If $A$ is invertible then it has an inverse $A^{-1}$. (Yes its determinant is nonzero, but that won't help much.)

Suppose $c1, \dots, c_n$ are scalars such that $$ c_1 Av_1 + c_2 Av_2 + \dots + c_n Av_n = 0 \text{.} $$ Then applying $A^{-1}$, we get: $$ \begin{align} 0 &= A^{-1}(c_1 Av_1 + c_2 Av_2 + \dots + c_n Av_n) \\ &= A^{-1}(c_1 Av_1) + A^{-1}(c_2 Av_2) + \dots + A^{-1}(c_n Av_n) \\ &= c_1A^{-1} Av_1 + c_2 A^{-1} Av_2 + \dots + c_n A^{-1} Av_n \\ &= c_1 v_1 + c_2 v_2 + \dots + c_n v_n \\ \end{align} $$ Because the $v_i$ are linearly independent, it follows that all $c_i = 0$.

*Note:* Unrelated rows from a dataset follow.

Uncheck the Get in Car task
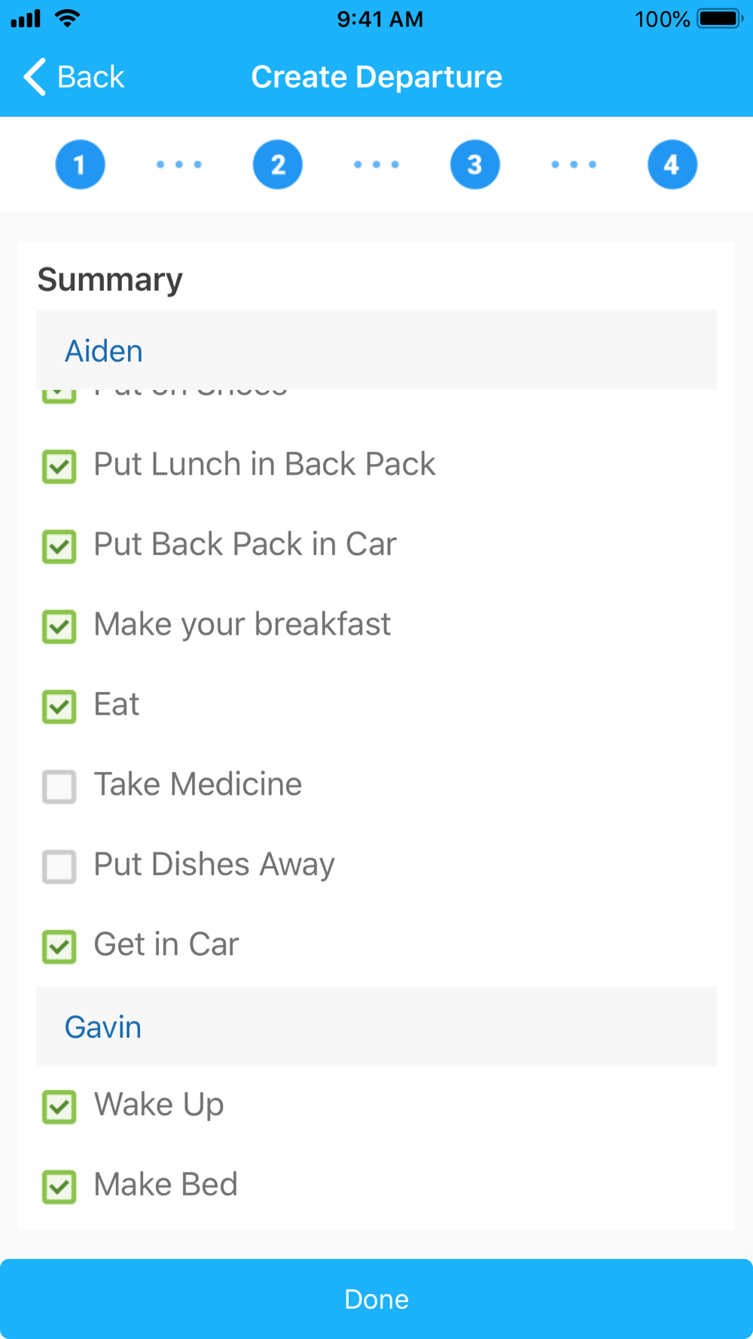The height and width of the screenshot is (1339, 753). pyautogui.click(x=59, y=947)
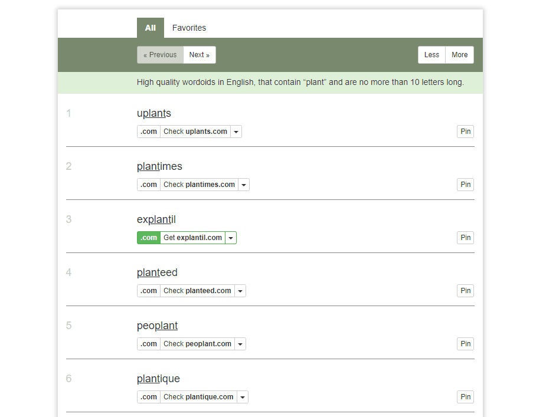Select the All tab
Image resolution: width=546 pixels, height=417 pixels.
coord(150,28)
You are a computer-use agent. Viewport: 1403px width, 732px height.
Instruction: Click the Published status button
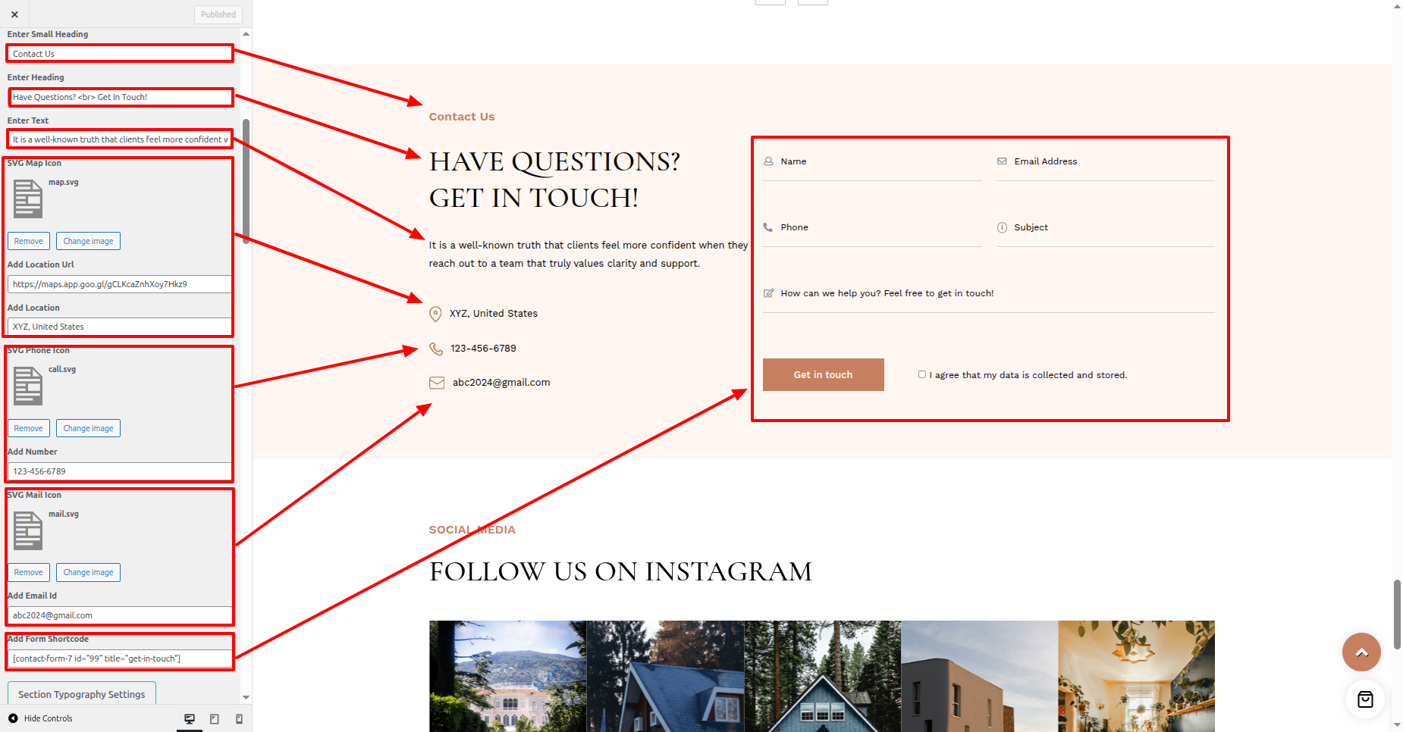(x=218, y=14)
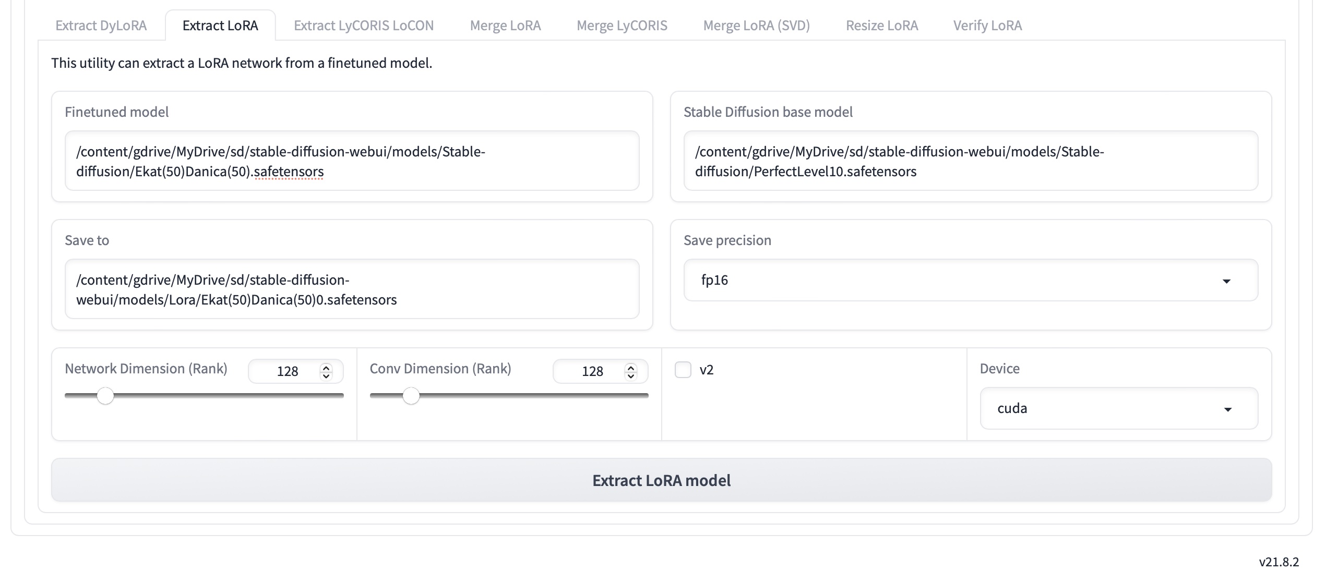This screenshot has width=1338, height=583.
Task: Click the Save to path field
Action: 352,289
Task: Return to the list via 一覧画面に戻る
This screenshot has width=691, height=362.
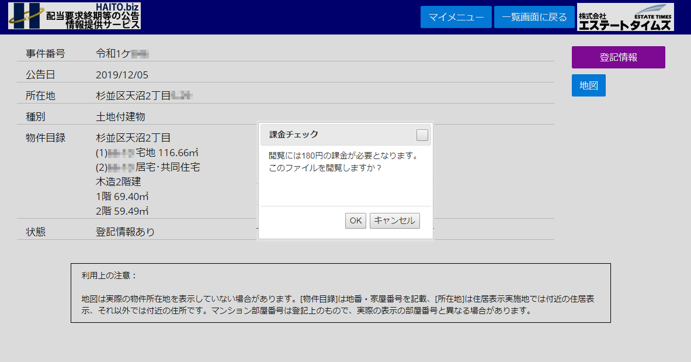Action: 534,17
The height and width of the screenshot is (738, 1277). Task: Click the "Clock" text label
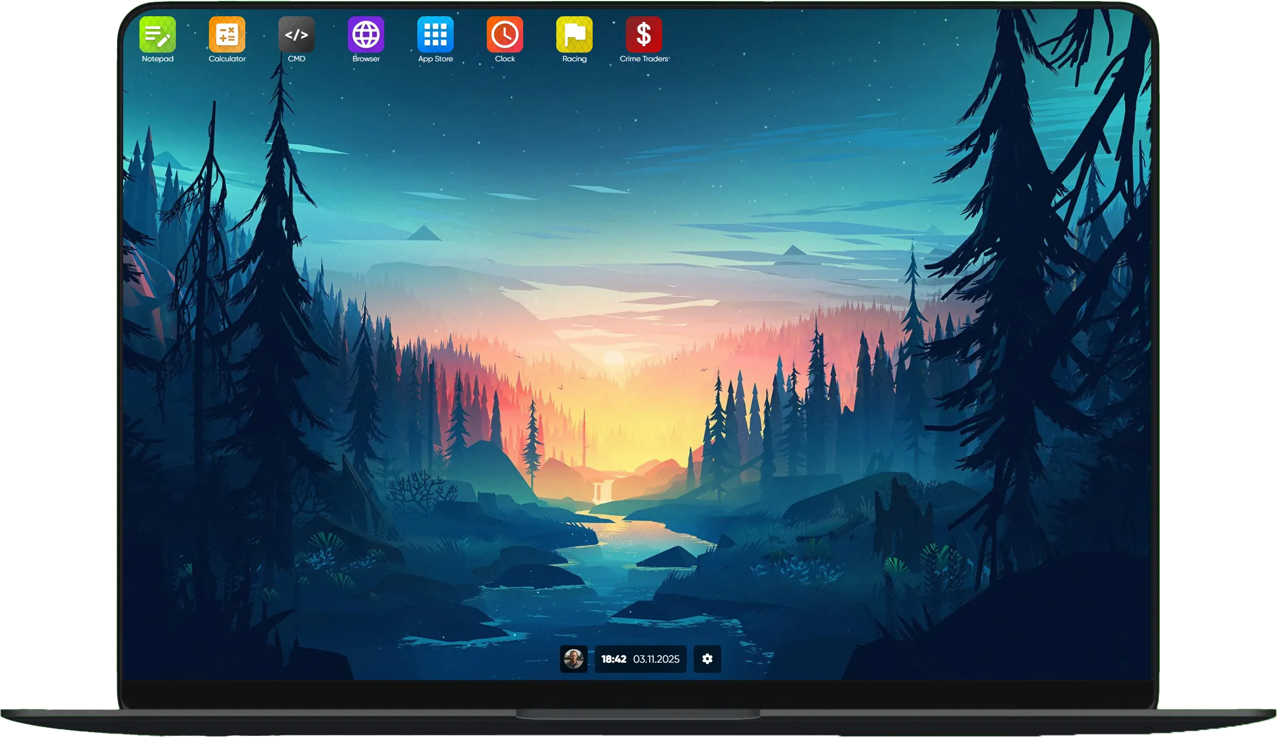[x=505, y=59]
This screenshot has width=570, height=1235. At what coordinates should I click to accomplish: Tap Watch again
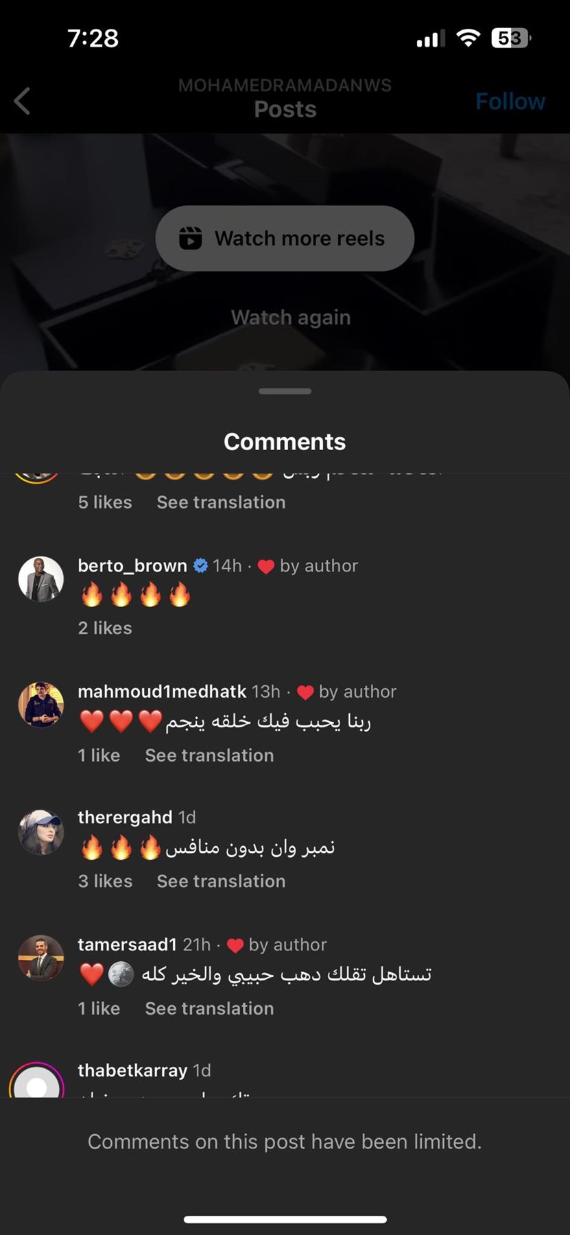tap(291, 317)
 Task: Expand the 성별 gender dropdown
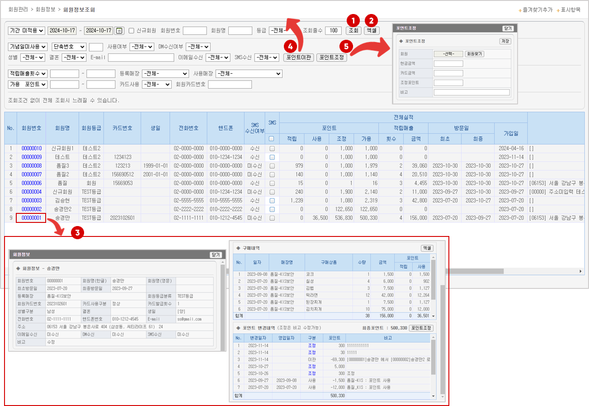point(33,57)
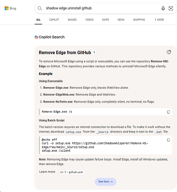Image resolution: width=177 pixels, height=192 pixels.
Task: Open the citation 1 reference badge
Action: point(94,53)
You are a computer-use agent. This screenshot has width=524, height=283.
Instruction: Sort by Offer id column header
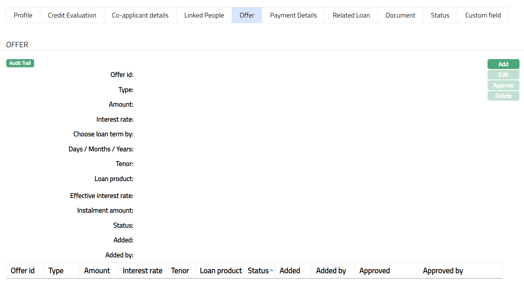tap(23, 271)
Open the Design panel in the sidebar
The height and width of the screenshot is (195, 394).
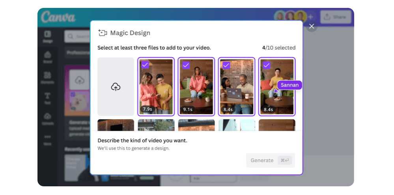point(47,37)
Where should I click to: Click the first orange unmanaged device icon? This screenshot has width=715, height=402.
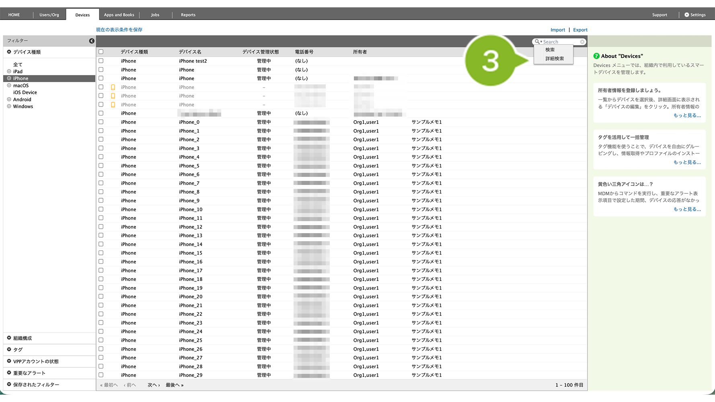(x=113, y=87)
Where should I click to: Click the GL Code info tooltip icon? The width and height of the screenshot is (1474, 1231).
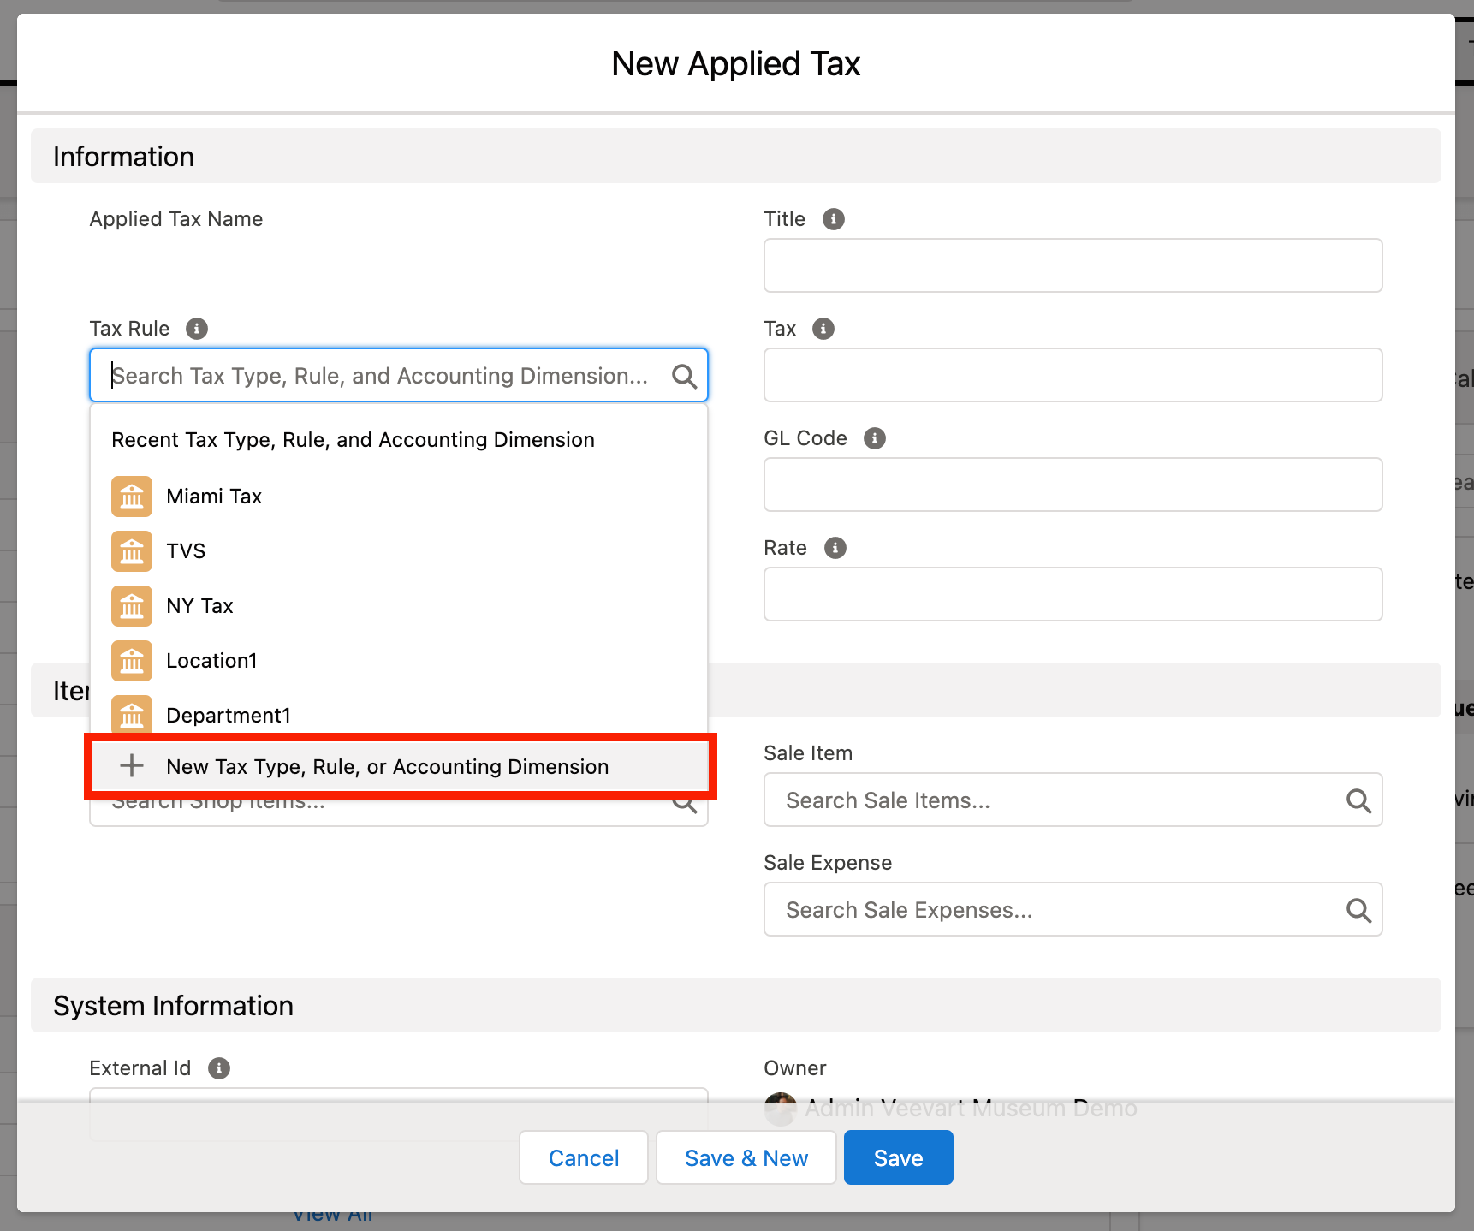(873, 437)
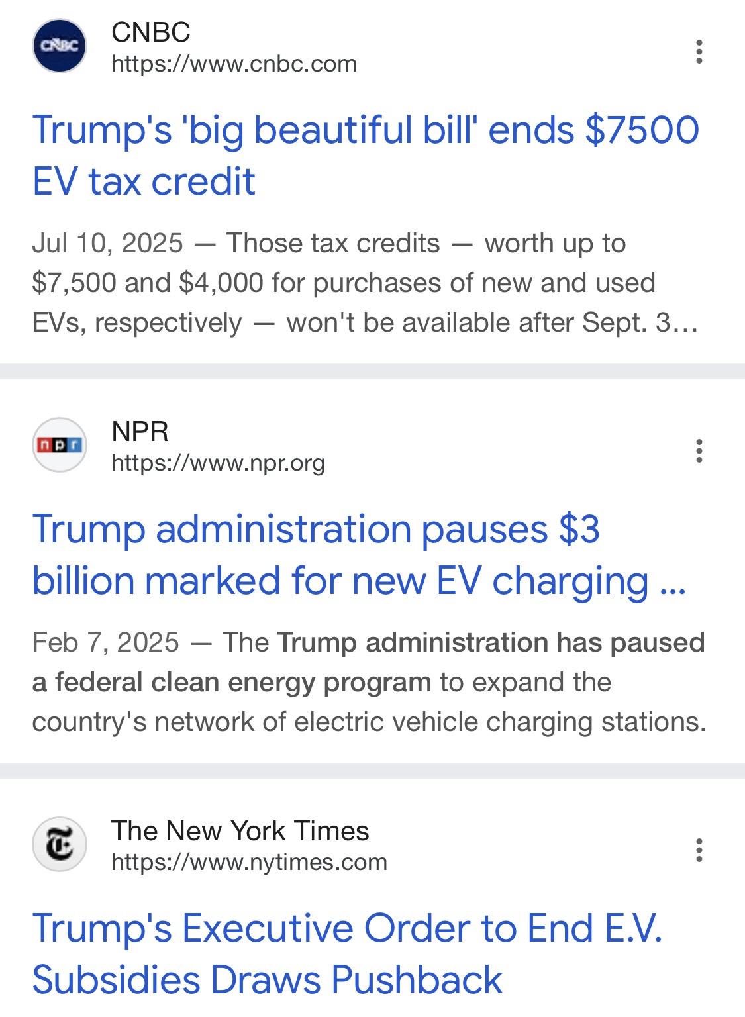745x1017 pixels.
Task: Open three-dot menu for NPR result
Action: click(x=699, y=451)
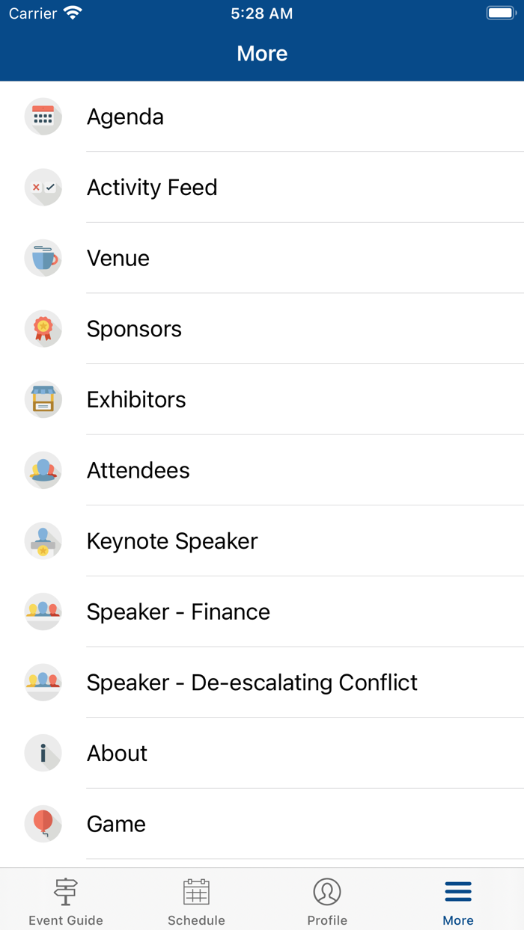This screenshot has width=524, height=930.
Task: Tap the About info icon
Action: point(43,753)
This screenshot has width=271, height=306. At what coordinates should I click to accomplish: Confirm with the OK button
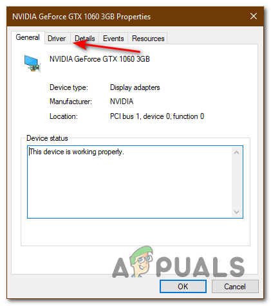pos(183,286)
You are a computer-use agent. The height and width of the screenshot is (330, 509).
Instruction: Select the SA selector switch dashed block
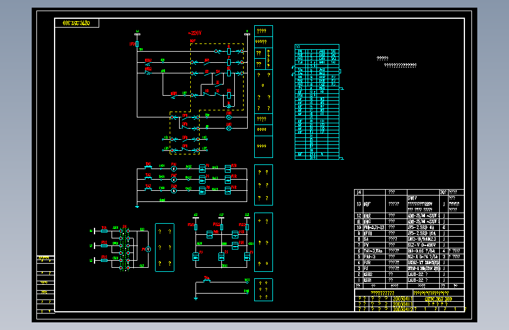click(x=124, y=248)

So the images of the $v_i$ under $A$ are also linearly independent.

Answer 2

Suppose that $$ \lambda_1\, Av_1+\lambda_2\, Av_2+\dotsb+\lambda_n\, Av_n=\vec 0 $$ Then $$ A\bigl( \lambda_1v_1+\lambda_2v_2+\dotsb+\lambda_nv_n \bigr) = \vec 0\tag{1} $$ Since $A$ is invertible we know that $A^{-1}$ exists. What happens when we multiply both sides of (1) on the left by $A^{-1}$?